# Stated goal:
Write out the records exactly as they stand, everything from the line that contains "Click the white block cursor in the prompt" down to the line that contains "Screen dimensions: 1366x768", including both of those lines.

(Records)
--------------------------------------------------

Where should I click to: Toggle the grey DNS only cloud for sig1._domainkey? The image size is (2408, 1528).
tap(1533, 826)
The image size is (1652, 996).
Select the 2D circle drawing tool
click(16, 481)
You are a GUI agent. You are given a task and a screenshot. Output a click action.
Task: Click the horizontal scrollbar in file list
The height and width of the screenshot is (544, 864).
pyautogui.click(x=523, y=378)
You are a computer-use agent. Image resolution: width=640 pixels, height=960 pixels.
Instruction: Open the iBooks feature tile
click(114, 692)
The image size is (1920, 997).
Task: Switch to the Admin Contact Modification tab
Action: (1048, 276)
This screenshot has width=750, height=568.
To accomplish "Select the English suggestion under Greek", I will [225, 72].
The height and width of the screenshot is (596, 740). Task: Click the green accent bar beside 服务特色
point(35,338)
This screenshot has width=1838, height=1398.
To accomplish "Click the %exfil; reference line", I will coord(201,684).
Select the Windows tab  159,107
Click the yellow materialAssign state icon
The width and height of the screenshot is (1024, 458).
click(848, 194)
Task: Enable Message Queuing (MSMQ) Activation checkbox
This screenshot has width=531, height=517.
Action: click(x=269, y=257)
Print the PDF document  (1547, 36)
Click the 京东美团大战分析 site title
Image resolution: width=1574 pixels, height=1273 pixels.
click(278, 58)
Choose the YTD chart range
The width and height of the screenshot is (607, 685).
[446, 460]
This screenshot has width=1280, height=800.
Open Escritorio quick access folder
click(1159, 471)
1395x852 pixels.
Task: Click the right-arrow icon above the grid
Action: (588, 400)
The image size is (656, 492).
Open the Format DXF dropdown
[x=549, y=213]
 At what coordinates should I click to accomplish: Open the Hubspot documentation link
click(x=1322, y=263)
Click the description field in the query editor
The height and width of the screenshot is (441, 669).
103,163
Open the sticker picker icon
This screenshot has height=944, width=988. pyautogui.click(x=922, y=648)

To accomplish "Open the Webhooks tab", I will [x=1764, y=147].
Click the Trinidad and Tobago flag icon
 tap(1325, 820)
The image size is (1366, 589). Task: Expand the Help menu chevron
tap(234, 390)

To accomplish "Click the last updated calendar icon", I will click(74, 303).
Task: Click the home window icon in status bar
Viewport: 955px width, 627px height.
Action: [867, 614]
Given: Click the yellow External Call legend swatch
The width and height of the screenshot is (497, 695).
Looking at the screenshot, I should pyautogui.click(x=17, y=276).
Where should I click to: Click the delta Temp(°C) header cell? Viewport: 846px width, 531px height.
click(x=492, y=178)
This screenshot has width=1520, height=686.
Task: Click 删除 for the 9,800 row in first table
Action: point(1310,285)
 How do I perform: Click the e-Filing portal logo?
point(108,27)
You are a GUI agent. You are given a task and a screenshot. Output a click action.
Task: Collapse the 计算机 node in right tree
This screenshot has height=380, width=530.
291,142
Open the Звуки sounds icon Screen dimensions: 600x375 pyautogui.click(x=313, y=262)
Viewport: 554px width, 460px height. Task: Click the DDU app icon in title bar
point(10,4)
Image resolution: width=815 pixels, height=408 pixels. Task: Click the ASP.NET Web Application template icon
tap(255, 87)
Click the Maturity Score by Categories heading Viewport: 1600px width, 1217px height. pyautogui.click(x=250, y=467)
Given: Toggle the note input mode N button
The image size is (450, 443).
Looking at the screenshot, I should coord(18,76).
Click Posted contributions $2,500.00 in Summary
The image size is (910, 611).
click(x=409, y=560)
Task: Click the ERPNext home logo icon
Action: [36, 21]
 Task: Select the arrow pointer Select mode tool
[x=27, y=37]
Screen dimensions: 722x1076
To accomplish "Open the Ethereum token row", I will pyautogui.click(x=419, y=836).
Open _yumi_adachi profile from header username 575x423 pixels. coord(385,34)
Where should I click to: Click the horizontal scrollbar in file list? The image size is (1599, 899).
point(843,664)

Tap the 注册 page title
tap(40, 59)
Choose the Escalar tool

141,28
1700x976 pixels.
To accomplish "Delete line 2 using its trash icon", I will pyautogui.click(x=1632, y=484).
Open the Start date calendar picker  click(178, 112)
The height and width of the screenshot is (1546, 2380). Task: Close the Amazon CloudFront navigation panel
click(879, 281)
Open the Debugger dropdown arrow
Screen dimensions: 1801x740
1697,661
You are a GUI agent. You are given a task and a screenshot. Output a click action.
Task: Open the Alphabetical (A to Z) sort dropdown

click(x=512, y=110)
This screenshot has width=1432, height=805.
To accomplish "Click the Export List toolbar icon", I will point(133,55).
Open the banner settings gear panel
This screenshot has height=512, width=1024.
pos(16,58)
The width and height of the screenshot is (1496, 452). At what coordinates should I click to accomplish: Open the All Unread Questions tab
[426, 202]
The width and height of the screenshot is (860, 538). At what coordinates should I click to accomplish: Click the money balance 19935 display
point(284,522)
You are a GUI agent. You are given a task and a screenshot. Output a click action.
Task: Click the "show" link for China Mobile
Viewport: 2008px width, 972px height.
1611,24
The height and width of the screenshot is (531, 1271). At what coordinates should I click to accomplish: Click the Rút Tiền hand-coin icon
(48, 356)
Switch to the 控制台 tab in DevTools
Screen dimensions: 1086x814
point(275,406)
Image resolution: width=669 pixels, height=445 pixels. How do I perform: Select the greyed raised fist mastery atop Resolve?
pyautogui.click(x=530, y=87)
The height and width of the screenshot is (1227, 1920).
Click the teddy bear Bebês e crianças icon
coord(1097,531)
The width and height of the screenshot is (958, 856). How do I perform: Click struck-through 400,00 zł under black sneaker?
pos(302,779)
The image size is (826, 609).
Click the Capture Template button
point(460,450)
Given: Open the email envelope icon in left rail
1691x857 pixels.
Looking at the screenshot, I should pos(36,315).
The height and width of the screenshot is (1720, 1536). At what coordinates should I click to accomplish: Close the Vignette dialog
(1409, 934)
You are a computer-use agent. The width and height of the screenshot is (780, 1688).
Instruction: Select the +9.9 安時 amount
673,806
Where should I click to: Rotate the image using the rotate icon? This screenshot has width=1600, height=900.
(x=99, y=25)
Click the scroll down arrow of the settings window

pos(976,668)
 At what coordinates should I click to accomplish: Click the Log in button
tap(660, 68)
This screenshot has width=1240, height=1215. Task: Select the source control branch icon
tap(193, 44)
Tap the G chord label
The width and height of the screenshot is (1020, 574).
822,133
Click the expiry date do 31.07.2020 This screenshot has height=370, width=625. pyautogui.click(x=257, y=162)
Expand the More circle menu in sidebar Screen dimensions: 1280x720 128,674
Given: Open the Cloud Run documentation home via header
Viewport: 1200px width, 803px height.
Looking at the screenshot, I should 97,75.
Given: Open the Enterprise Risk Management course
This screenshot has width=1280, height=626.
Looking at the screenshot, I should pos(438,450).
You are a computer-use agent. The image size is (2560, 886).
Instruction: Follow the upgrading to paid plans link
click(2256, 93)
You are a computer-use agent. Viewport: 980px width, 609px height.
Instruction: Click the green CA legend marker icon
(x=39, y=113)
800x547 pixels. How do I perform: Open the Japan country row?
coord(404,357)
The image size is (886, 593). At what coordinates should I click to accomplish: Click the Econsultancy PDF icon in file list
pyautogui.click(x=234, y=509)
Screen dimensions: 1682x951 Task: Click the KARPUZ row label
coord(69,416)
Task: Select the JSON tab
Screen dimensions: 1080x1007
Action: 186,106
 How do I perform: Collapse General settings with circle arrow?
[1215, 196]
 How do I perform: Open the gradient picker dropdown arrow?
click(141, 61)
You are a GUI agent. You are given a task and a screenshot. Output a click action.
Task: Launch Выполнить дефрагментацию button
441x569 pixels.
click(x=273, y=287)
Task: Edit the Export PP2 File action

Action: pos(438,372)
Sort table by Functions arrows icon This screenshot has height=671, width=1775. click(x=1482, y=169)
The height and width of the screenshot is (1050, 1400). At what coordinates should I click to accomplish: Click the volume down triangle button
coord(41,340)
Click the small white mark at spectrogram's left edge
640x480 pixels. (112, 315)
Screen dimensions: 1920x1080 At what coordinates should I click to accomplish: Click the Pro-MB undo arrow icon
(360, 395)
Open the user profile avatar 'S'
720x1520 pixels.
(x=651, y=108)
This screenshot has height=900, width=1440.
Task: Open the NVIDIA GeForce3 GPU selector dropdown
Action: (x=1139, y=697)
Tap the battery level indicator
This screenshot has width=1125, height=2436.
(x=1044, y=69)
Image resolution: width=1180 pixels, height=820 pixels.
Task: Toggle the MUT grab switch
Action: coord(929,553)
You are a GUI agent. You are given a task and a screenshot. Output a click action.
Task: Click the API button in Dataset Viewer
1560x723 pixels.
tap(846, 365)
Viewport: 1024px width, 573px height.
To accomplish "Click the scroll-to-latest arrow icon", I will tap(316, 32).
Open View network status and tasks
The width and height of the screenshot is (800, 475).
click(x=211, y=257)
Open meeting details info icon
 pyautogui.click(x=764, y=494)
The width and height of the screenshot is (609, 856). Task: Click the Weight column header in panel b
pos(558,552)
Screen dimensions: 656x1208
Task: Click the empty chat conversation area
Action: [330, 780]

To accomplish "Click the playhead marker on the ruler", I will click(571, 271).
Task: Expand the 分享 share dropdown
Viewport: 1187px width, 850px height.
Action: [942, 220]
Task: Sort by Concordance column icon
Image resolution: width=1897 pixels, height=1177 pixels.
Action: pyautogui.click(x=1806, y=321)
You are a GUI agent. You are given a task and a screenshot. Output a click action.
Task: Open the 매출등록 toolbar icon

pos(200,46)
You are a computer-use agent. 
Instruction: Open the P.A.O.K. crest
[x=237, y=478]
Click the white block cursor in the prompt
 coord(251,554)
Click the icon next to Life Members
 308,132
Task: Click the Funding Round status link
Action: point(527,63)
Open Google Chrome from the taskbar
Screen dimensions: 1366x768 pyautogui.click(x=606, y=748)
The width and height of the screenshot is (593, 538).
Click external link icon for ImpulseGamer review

--------------------------------------------------

# Solution to this task:
Click the white block cursor in the prompt
 coord(251,554)
Click the icon next to Life Members
 308,132
Task: Click the Funding Round status link
Action: point(527,63)
Open Google Chrome from the taskbar
Screen dimensions: 1366x768 pyautogui.click(x=606, y=748)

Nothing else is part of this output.